None of this bothered Carlos in the least. He took it all in stride. When the hook fell out, he shrugged and said, "That is nothing. It happens all the time." When the fish wrapped the mangrove, he reminded me just the day before I had said how nice it was the fish never wrapped the mangroves. Now he seemed pleased that one had. His eyes said "Better to lose the fish than lose the respect for the fish. Any fish." He handled the shad as gently and respectfully as if it had been a trophy bone. He unhooked it and held it in the sunlight and admired it.

"Nice, isn't it?" he said. I said, "Yeah, right, of course it is." To show my heart was in the right place I took a picture of the shad. "I still can't help but be disappointed," I said, as I put the camera down. Carlos released the fish and looked up at me with what I believe was pity. "Poor gringo," his eyes said, "poor impoverished gringo, who can only like one type of fish."

Still I kept screwing up, and each screwup left me angrier. By noon, quitting time, I was dejected as Carlos had been that first morning. We had come full circle. this time he patted me on the back. "Maybe you are just tired," he said. "I'm not tired", I said, "I'm pissed." Again he looked at me with pity. "Poor gringo. Fishing makes him angry."

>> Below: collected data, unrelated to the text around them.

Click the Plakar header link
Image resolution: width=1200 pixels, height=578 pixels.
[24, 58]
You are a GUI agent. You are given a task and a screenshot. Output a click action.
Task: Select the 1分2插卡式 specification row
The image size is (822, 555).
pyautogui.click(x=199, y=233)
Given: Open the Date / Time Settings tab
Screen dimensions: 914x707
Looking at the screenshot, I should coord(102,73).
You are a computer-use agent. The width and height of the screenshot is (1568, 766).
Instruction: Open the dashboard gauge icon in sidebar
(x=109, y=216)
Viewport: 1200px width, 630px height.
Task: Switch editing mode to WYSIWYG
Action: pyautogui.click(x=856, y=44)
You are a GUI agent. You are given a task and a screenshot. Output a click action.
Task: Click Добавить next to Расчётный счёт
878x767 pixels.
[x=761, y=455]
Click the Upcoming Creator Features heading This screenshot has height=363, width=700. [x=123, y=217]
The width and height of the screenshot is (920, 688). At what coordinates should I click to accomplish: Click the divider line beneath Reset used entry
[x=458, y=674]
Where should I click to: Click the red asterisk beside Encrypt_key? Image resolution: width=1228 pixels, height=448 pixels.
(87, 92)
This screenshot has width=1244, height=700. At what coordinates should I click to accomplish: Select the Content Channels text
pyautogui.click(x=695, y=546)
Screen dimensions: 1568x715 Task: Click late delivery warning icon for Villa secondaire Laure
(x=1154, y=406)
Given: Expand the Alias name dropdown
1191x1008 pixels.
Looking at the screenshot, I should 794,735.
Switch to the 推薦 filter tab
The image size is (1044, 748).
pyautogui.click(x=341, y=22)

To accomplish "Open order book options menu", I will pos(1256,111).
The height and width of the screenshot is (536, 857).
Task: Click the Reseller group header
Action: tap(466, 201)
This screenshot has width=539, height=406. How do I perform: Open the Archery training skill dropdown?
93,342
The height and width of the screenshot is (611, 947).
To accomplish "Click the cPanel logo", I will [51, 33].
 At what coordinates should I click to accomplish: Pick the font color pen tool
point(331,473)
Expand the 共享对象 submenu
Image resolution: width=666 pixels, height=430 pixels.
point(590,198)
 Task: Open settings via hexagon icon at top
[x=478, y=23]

I sat down and looked around at the enormous expanse of flats; the patterns of blues and greens and whites; the wading birds; mangroves; the blue sky and scattered passing clouds. If I were angry in the midst of such plenty, then I really hadn't learned much about bonefishing. I may have learned a few things about how and where to cast, how to strip the fly, play the fish, and so on, but those were lessons of basic literacy. There was more to it than that. There was an attitude, a state of mind one needed. I cannot accurately describe it because I have never been there. I operated on either side of it, swinging wildly from one extreme to the other, from insecurity to overconfidence with no stops in between. But I have seen irrefutable evidence of this attitude on Carlos's face, in the pleasure he takes in fish, in all fish. It was clear where his true allegiance lay.

I seriously doubt that this state of mind can be "acquired" in the way that we might acquire another piece equipment. Possibly it can be absorbed over time. Time, the great enemy of bonefishing. More so even than money. Money is an obstacle. Money can be rationalized. More to the point, money can be borrowed, quietly with no one being the wiser. Time requires a public commitment. Time implies a seriousness of purpose, and people serious about fishing are generally considered not to be serious people. Unless, of course, they make a living at it. Then we all envy and look up to them, and wonder why the hell we didn't think of it earlier, before we had committed ourselves to the stock market or medicine.


CARLOS SAID MANY RICH PEOPLE, many doctors, come to Belize to fish, and sometimes they leave him flies and other pieces of equipment. Some even leave their fly rods, expensive graphite fly rods. I wondered why? As a tip? Money would make a better tip, and how much fly fishing gear can Carlos use?

In retrospect, I think it is so they can leave a part of themselves there, where they feel they belong and long to be. So that when they are back in New York, or Seattle, or Maine, they will know that a part of themselves is alive and well fishing in Belize.

One thing to remember when saying goodbye to guides: they always mean more to you than you do to them. It has to be that way. We have--what?--a handful of guides in a lifetime, if we're lucky. They have hundreds of clients. With them, it's always easy come, easy go. So there's no point getting emotional with your goodbyes, no point wondering, "Was it as good for him as it was for me? Will he remember me a year from now?" It wasn't and he won't, and there's really nothing to say when you leave except, "See you later." Anyway, that's all I said. Then I dumped the contents of one fly box into Carlos's palm and headed back up the beach.